35 Flüchtlinge sind zurzeit in den Ortsteilen Forst, Marktsteinach und Schonungen untergebracht: Margraf kennt sie alle, sie ist bei den Maltesern aktiv und besucht die Neuzugezogenen „mit Nähzeug und Verbandszeug“, das sei das, woran sonst kaum jemand denkt, erklärt sie. Helmut Endres ist rund um die Uhr beschäftigt und sucht nach allem, was gebraucht wird. Zum Beispiel zwei Scout-Büchertaschen, die er nach einigen Telefonaten und verschickten E-Mails innerhalb von vier Stunden auftreibt.
Doch nicht nur die Flüchtlinge sind international, auch der Helferkreis. Der türkischstämmige Marktsteinacher Nahsan Carus engagiert sich, weil er „eine gute Tat machen“ will. Ein bisschen Arabisch kann er und er weiß auch, was den Flüchtlingen aus den arabischen Ländern die größten Schwierigkeiten macht beim Erlernen der deutschen Sprache: „Das sind die Buchstaben.“ Sabahat Fischer kommt aus dem Kosovo, ihr Mann ist Deutscher. Sie sei selbst ein „verbranntes Kind“, erklärt sie. Jetzt kümmert sie sich um eine Familie aus Albanien. Sabahat ist tief berührt vom Schicksal dieser Familie. Sie stammt aus einem Bergdorf, der Mann ist Analphabet, zur nächsten Schule hätten die Kinder drei Stunden laufen müssen.
„Es gibt dort keine Perspektive zu leben“, erklärt sie und bekräftigt: „Jeder verdient doch eine Chance.“ Die Familie hat sich in Forst bereits gut integriert, bei der Neugestaltung des Dorfplatzes haben sie mitgeholfen.
Elina und Rulan Mukachevo sind seit August in Deutschland. Auch sie sind vor einem Krieg geflüchtet. Ruslan hatte in der Ostukraine eine eigene Schreinerei, seine Frau war Buchhalterin. Wilfried Güntner gibt ihnen Deutschunterricht. Er ist voll des Lobes. „Die beiden laufen jede Woche zweimal von Marktsteinach über den Berg nach Forst, um am Deutschunterricht teilzunehmen.
Hiltrud Barthelmes hat eine Patenschaft für eine Familie übernommen. „Wenn die kommen, haben sie ja gar nichts“, begründet sie ihr Engagement. Sie begleitet die Flüchtlinge bei Arzt- und Behördenbesuchen, zur Kindergarten- oder Schulanmeldung. „Sie sind sehr dankbar für die Hilfe, ständig wird man eingeladen“, erzählt sie. Sie hat schon einmal eine Familie ein Dreivierteljahr begleitet. Probleme habe es noch nie gegeben.

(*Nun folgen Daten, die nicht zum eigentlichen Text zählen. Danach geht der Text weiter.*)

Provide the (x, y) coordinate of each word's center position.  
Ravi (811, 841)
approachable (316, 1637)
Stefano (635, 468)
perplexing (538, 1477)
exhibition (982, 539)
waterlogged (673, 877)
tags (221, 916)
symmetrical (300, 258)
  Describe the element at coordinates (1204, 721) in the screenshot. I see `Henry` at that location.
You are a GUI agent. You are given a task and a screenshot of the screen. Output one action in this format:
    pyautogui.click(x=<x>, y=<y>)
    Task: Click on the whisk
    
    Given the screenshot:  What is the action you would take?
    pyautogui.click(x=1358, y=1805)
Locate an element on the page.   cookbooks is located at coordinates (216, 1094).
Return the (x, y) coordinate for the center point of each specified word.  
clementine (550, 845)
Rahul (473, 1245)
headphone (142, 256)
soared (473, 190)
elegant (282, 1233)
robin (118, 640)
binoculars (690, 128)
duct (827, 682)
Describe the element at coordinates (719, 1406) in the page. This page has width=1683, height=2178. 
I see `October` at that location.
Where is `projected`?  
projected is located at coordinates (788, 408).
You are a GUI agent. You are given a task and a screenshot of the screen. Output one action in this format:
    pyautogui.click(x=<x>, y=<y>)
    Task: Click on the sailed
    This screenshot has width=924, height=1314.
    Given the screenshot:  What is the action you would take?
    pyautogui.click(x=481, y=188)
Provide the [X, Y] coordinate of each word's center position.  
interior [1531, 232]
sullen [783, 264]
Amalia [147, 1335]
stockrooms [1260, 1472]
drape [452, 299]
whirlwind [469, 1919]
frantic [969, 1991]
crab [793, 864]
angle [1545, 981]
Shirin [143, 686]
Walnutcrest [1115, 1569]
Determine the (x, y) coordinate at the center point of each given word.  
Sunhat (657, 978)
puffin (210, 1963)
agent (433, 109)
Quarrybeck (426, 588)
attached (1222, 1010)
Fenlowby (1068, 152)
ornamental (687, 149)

Manfred und Elena Weber haben in Marktsteinach vier Wohnungen an Asylsuchende vermietet, auch sie sind zufrieden. „Sie sind alle mit einem Lachen im Gesicht gekommen, total super“, erzählen sie.
Der 20-jährige Abdol Akabay ist mit Mutter, Schwester, Bruder und Nichte zwei Wochen lang von Syrien über die Balkanroute bis München geflohen. Er spricht Englisch und fungiert an diesem Nachmittag als Übersetzer. Vor allem die Ankunft in München ist ihm noch in guter Erinnerung. „Wir waren sehr glücklich“, erzählt er. „Die Leute waren so freundlich.“ Über die Reise selbst und was sie gekostet hat, will er nicht sprechen.